Dr. med. Peter Stiefelhagen, Hachenburg
Onkologen sind sich einig: Mit der Entwicklung des Tyrosinkinase-Inhibitors Imatinib für die Therapie der Philadelphia-Chromosom positiven chronisch-myeloischen Leukämie (CML) hat eine neue Epoche der Tumortherapie begonnen. Erstmals ist es gelungen, eine für die Tumorentstehung entscheidende Zielstruktur spezifisch auszuschalten. Durch die selektive Hemmung der konstitutiv aktiven Tyrosinkinase ist eine komplette, häufig lang anhaltende Remission möglich.
Da Wirksamkeit und Verträglichkeit einer Chemotherapie auch mit innovativen Substanzen bei vielen Tumorentitäten stark limitiert sind, gründen sich auf solche neuen gezielten Therapien große Hoffnungen. Ob diese bei den weit verbreiteten soliden Tumoren in Erfüllung gehen, ist jedoch zweifelhaft; denn diese Tumoren zeigen zwar viele potenzielle Zielstrukturen, die Identifikation eines molekularen Schrittmachers ist jedoch oft schwierig.
Zu den wichtigsten Zielstrukturen auf zellulärer Ebene bei soliden Tumoren, also auch beim Kolonkarzinom, zählen gegenwärtig der Vascular Endothelial Growth Factor (VEGF) und der Epidermal-Growth-Factor-Rezeptor (EGFR). Die Neubildung von Gefäßen ist eine zwingende Voraussetzung für das Tumorwachstum, die Invasion in benachbarte Strukturen und die Metastasierung. Unter den zahlreichen involvierten Wachstumsfaktoren gilt VEGF als stärkster Stimulator der Angiogenese auch beim kolorektalen Karzinom. Bei Betroffenen wurde eine eindeutige Korrelation der quantitativen Expression von VEGF im Serum mit der Prognose gezeigt.
Für eine zielgerichtete antiangiogene Therapie kommen Antikörper gegen den VEGF-Rezeptor wie Bevacizumab in Frage. Dieser humanisierte Antikörper führte in Phase-III-Studien beim fortgeschrittenen kolorektalen Karzinom in Kombination mit Chemotherapie zur signifikanten Verlängerung des Gesamtüberlebens. Ebenfalls viel versprechend ist ein oraler Tyrosinkinase-Inhibitor, der selektiv die Tyrosinkinase der VEGF-Rezeptoren hemmt. Mit Angiozym versucht man dagegen, die prä-mRNS des VEGF-Rezeptors zu inaktivieren.

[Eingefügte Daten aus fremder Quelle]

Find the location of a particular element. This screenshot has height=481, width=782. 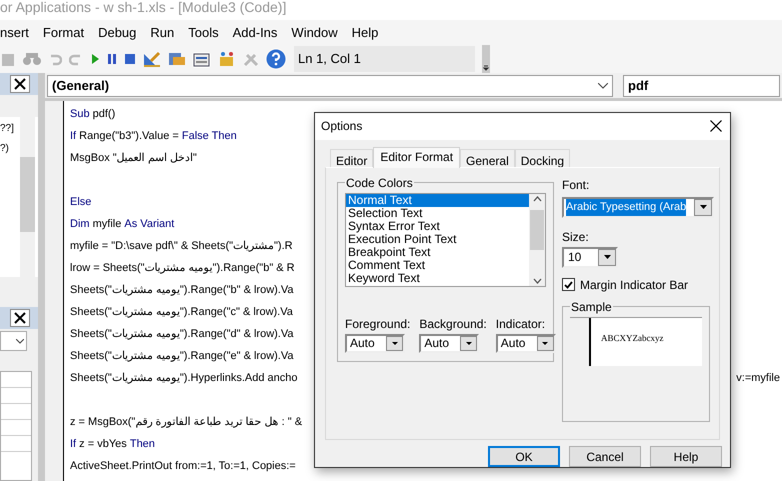

dialog-title: Options is located at coordinates (342, 127).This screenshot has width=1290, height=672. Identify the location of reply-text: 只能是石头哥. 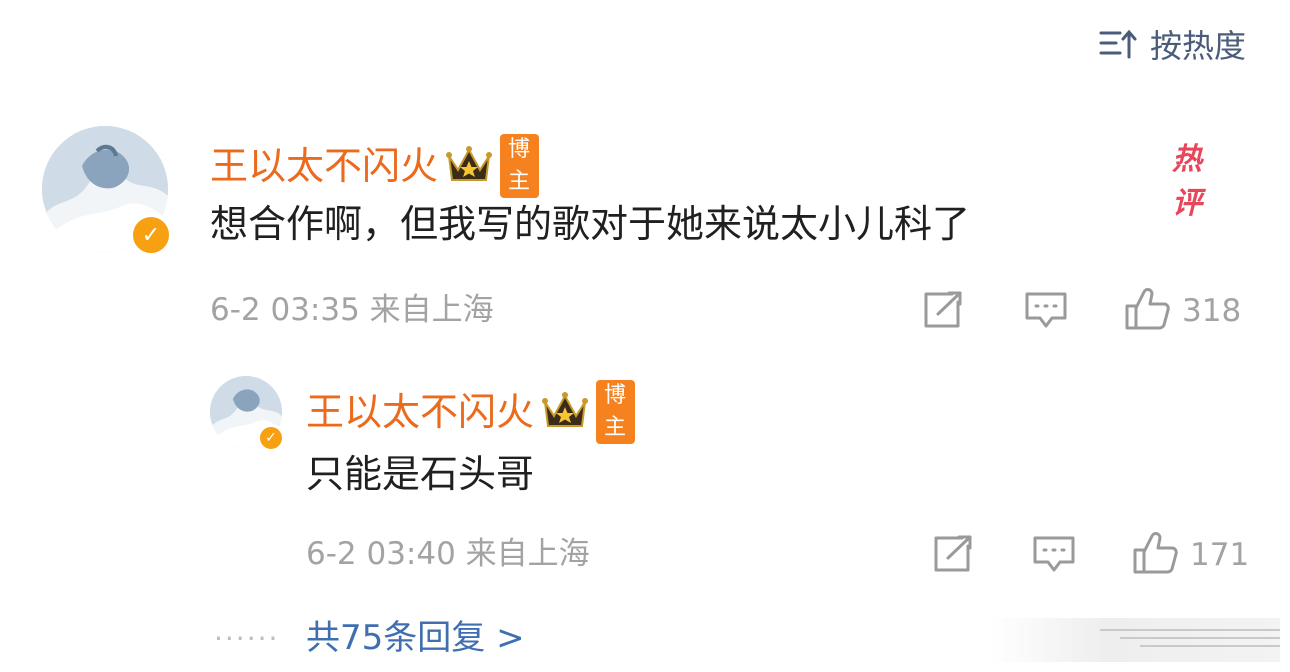
(420, 474).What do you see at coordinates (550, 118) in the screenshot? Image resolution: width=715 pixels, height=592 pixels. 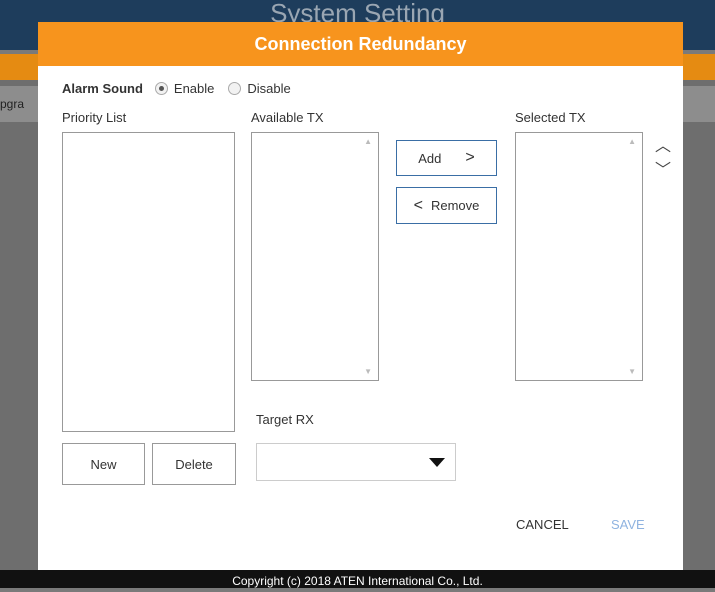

Der andere viel versprechende Angriffspunkt bei kolorektalen Karzinomen ist der EGF-Rezeptor. Mit Cetuximab steht ein humanisierter Antikörper zur Verfügung, der hochaffin an diesen Rezeptor bindet, ohne ihn zu aktivieren. Besonders interessant sind die im Juli 2004 publizierten Daten von Cunningham et al., der Cetuximab bei Patienten mit Irinotecan-refraktärem fortgeschrittenen kolorektalen Karzinom einsetzte. In dieser Studie wurden Patienten mit einer Tumorprogression unter einer Irinotecan-Chemotherapie mit Cetuximab allein oder in Kombination mit einem erneuten Irinotecan-Regime behandelt. Bei der Monotherapie zeigte sich eine Ansprechrate von 10,8 %, die Zeit bis zur Progression betrug im Durchschnitt 1,5 Monate. Dagegen lag die Ansprechrate im Kombinationsarm bei 22,9 % und die Dauer der Progressionsfreiheit betrug 4,1 Monate. Ein signifikanter Unterschied beim Gesamtüberleben bestand jedoch nicht. Wegen dieser Daten erfolgte auch in Europa die Zulassung von Cetuximab für die Zweitlinientherapie beim fortgeschrittenen kolorektalen Karzinom. Zur Zeit wird auch der Einsatz als Erstlinientherapie in Kombination mit Fluorouracil und Irinotecan untersucht.
Auch die Tyrosinkinase des EGF-Rezeptors kann durch orale Substanzen wie Gefitinib und Erlotinib inhibiert werden. Hier stimmen erste Studienergebnisse beim fortgeschrittenen kolorektalen Karzinom hoffnungsvoll, zumal Gefitinib in den USA bereits für das fortgeschrittene nichtkleinzellige Bronchialkarzinom zugelassen ist.
Obwohl die Ergebnisse viel versprechend sind, sind die Kosten solcher neuen Therapiestrategien eine kaum zu bewältigende Herausforderung. Deshalb ist es vorrangig, verlässliche prädiktive und prognostische Marker zu identifizieren, um die teuren innovativen Therapien gezielt einsetzen zu können.